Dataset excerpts
Start of Block
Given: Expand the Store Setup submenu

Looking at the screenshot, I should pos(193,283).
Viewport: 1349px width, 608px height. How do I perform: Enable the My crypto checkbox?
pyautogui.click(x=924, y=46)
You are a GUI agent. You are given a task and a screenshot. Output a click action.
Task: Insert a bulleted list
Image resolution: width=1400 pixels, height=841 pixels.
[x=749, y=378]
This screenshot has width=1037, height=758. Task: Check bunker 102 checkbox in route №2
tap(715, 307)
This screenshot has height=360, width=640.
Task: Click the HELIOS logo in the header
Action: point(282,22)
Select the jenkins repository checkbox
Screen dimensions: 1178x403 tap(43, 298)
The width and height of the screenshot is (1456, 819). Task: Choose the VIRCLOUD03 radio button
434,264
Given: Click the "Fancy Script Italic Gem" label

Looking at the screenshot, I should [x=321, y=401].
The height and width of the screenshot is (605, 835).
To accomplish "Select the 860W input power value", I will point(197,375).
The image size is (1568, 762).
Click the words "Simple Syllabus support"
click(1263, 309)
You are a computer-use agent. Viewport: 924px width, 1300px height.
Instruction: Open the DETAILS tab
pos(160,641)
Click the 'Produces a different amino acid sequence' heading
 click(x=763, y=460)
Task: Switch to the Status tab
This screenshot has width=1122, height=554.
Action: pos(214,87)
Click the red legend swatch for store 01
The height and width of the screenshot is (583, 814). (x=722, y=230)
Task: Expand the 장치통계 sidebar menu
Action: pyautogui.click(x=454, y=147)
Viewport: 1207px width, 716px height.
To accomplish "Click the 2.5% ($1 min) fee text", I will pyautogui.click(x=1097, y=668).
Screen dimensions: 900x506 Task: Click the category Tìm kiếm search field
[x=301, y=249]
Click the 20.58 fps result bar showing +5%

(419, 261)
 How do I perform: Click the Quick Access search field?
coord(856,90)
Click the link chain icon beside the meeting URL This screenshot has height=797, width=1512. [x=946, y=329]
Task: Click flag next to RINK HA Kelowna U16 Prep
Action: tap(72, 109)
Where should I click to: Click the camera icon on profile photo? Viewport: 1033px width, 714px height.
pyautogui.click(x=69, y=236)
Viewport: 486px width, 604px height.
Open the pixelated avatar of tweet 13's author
End of Block
● Task goal
State the number of lines in the records that include the string "accomplish", without any other words.

● Exercise answer
2